– Ты… – повторил Елисей и похоронил лицо в коротких волосах.
Огняна подняла голову. Тон наставника был для неё новым, а прикосновения губ – пугающими. Елисей никогда прежде так к ней не касался. От смятения и неловкости она немедленно выпустила иголки:
– Вы думали, Елисей Иванович, меня тут сожрали, что ли? – спросила Огняна ехидным голосом, ещё звенящим от подбирающихся слез.
Елисей глядел так близко, так странно, а в полутьме – ещё и жутко, что её ехидство испарилось, пришло непонимание. На мгновение она опечалилась – когда объятия его рук вдруг распались, и без них спине и плечам стало холодно. Но Елисей немедленно запустил большие жадные ладони в её короткие волосы и глядел так, будто Огняна и вправду воскресла из мертвых.
За полгода с их разлуки Елисей Иванович изменился – первые морщины были видны даже в слабом свете далекого фонаря. Когда они расставались, ему едва минуло двадцать восемь, а теперь казалось – за считанные месяцы воевода прожил десять лет. Черты лица загрубели и ожесточились, губы стали строже и тоньше, но длинные прямые волосы оставались светлыми, короткая щетина бороды – темной. Широкие плечи, крепкий стан. Всё тот же Елисей Иванович, да только глаза – страшные.
– Что? Елисей, что? – Решетовской стало неуверенно и тревожно от его молчания и тяжёлого взгляда. – Говори же.
Елисей Иванович попытался ободряюще улыбнуться, да не вышло. Он так боялся, что Кошма ошиблась, и трибунальские ошиблись, и какая-то другая, не его Огняна Решетовская осуждена жить в этом каземате, что весь долгий путь до неё не разрешал себе думать.
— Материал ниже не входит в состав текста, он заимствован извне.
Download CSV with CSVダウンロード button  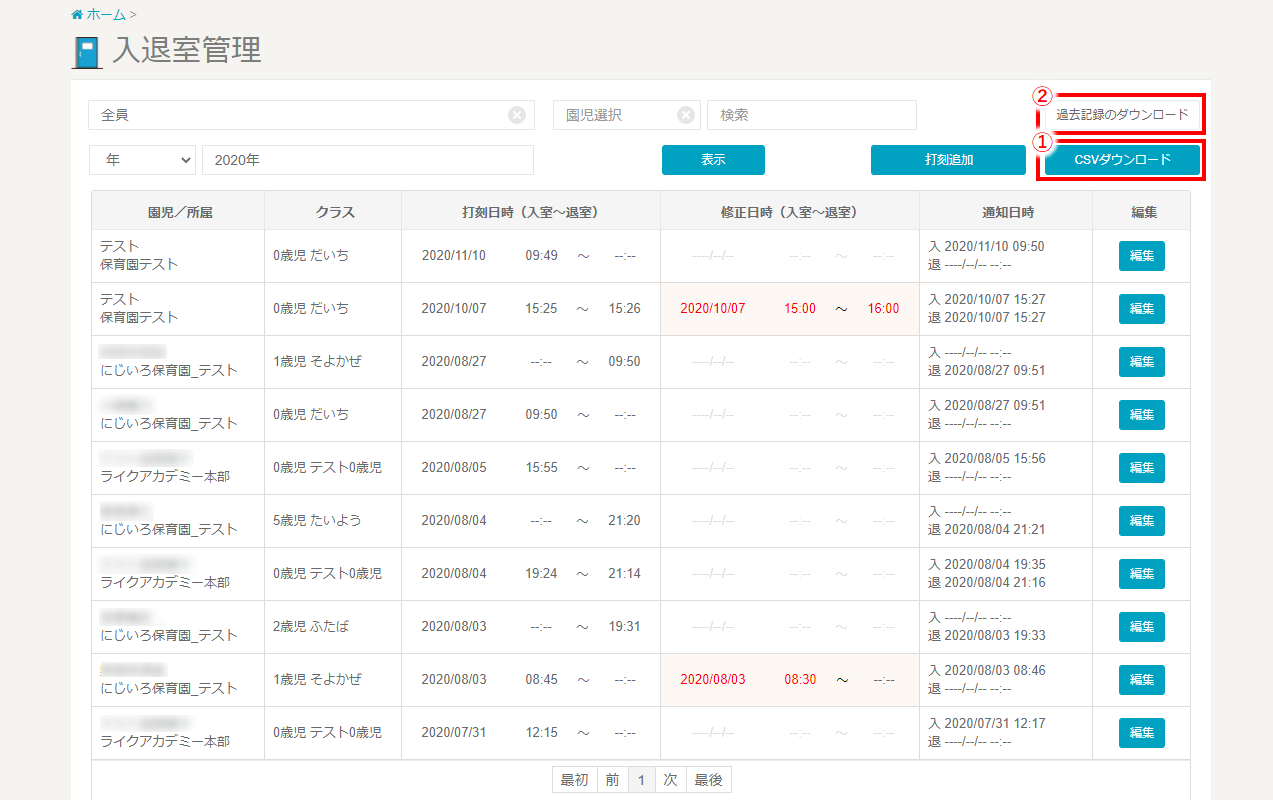point(1121,160)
Не думал, когда мчался в столицу, когда едва не подрался в Трибунале, когда чудом и Любомиром Волковичем вызнал, кто у осужденной надзорщик, когда добывал у него адрес и даже когда лез в окно и договаривался с попугаем вместо того, чтобы просто свернуть тому шею и припрятать тушку. И всё равно бестрепетный душегуб и славный воевода боялся так, как в жизни бояться ему не доводилось.
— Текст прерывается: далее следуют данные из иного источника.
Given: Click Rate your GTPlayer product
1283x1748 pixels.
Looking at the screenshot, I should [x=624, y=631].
– Мне сказали, что Решетовскую замучили насмерть в плену, – сказал он глухо и прижался лбом к её лбу.
Длинные русые волосы коснулись лица Огняны. Горячие ладони на впалых пламенеющих щеках. Зелёные глаза против черных. Лёгкие пропустили выдох. Очень близко. Огня глотнула обжигающий воздух, но стало только хуже и волнительнее. Она бы сдалась сейчас. Он любил её давно и горько, и пусть она ничего не знает о любви, у Огняны никого ближе Елисея все равно не было. Но он сказал – Решетовскую замучили насмерть, и холодная волна боли заставила отступить на шаг.
– Решетовскую действительно убили в плену, – сказала она тихо, убирая его неожиданно безвольные руки и отходя ещё на шаг в густую тень тополей, чтобы ему не было видно лица. – Но Решетовских было двое.
Он не понимал её целое мгновение, пока память строила картинку семилетней давности – покосившийся дом с разрушенным дымоходом на окраине леса, вёрткая двенадцатилетняя девица, которую он забирает у бражников-родителей в обучение, и девица постарше, которую учить уже поздно и придется оставить.
– У тебя была сестра, – сказал Елисей с жалостью.
– Лада, – кивнула душегубка и отвела глаза. – Тебе сказали правду, Ладу… убили. Вместе с мужем. В моем первом плену.
– Первом?..
Она ответила долгим горделивым взглядом. Глинский сжал рукоять меча и промолчал.
Огняна сунула руки в карманы куртки, пнула проношенным сапогом камушки под ногами. Заговорила едко:
– Никто не пришёл в Трибунал. Никто не сказал обо мне правды. Значит… – выдох. – Хоть кто-нибудь… Кто-нибудь остался, Елисей Иванович?
– Многие, – пожал плечами Глинский, разглядывая Огню с такой откровенной нежностью, что она только и могла, что глаза отводить. – Девчонки твои благополучны.